COURSE DE L’ESPOIR 2026 : 10 millions de francs CFA pour les vainqueurs
Le Moliko Stadium de Buea s'apprête à vibrer ce samedi au rythme de la 31ᵉ édition de la Course de l’Espoir. Ce rendez-vous, l’un des plus emblématiques du calendrier sportif camerounais, constitue l'épreuve reine d’endurance en Afrique centrale avec la mythique ascension du Mont Cameroun.

Pour cette année, ce sont exactement 594 athlètes qui prendront le départ, représentant plus d’une dizaine de pays tels que le Kenya, la France, le Tchad, l’Allemagne, le Costa Rica, le Congo, le Nigeria, le Mali, le Maroc, la Tunisie, l’Afrique du Sud, la RDC et l’Ouganda. L’objectif pour ces compétiteurs est de dompter un parcours extrême de 42 kilomètres en aller-retour, affichant près de 3 000 mètres de dénivelé.
Un plateau d’athlètes de haut niveau
La compétition se décline en plusieurs catégories, notamment l’endurance, le relais, les juniors, les vétérans et les seniors. Chez les dames, le plateau s’annonce particulièrement relevé avec la présence de grandes favorites comme Tatah Carine, quintuple vainqueur de l’épreuve, et Ngalim Gisèle, tenante du titre chez les seniors avec trois trophées à son actif. La légendaire Sarah Etongue sera également de la partie, évoluant désormais dans la catégorie des vétérans depuis une année. La menace internationale sera portée notamment par le Kenya avec Valentina, qui compte déjà trois participations, et son compatriote Samson, fraîchement revenu d’une compétition en Indonésie.
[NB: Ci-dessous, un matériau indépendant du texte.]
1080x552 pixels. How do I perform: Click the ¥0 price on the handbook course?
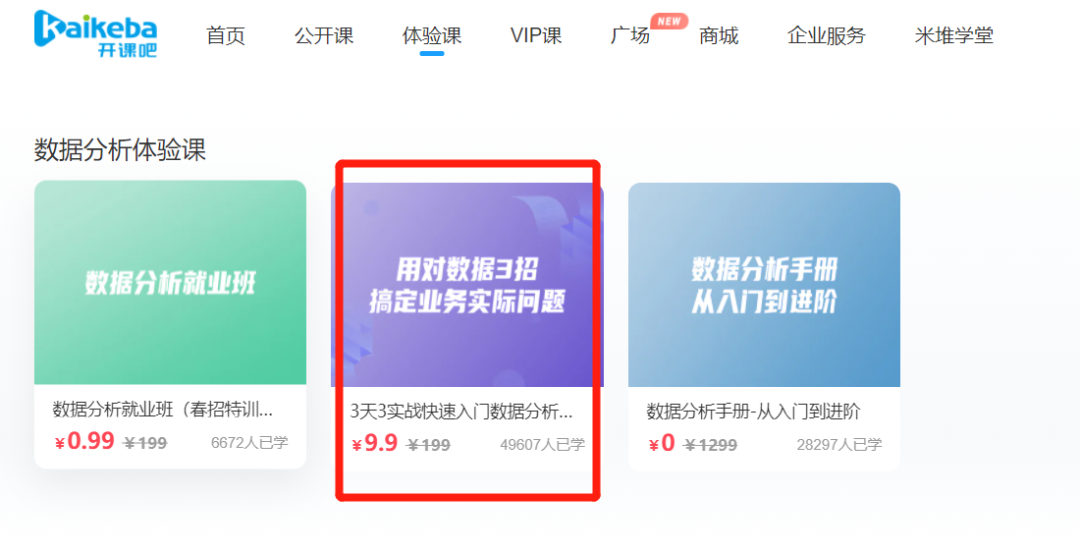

Des primes records pour l’ascension du Mont Cameroun
L’enjeu de cette ascension est à la fois prestigieux et financier. Au-delà de la reconnaissance continentale, les vainqueurs des catégories seniors hommes et femmes recevront chacun une prime de 10 millions de francs CFA. Cette récompense se veut à la hauteur de l’exploit et de l’effort colossal exigé par les pentes du Char des Dieux. Cette dotation importante souligne l’importance croissante de l’événement sur la scène athlétique internationale et motive les meilleurs coureurs de fond du monde à venir défier les sommets de Buea.
Une célébration entre sport et patrimoine culturel
Toutefois, la Course de l’Espoir dépasse largement le cadre de la simple performance chronométrée pour devenir une véritable célébration nationale. En marge de la compétition, de nombreuses activités traditionnelles mettront en lumière les richesses culturelles des peuples du Nord-Ouest et du Sud-Ouest, ainsi que du territoire national dans son ensemble. Entre danses patrimoniales et valorisation des savoir-faire locaux, cette journée de samedi à Buea ne sera pas uniquement consacrée à la course, mais sera l’occasion d’écrire une nouvelle page de l’histoire, mêlant fierté nationale et rayonnement culturel.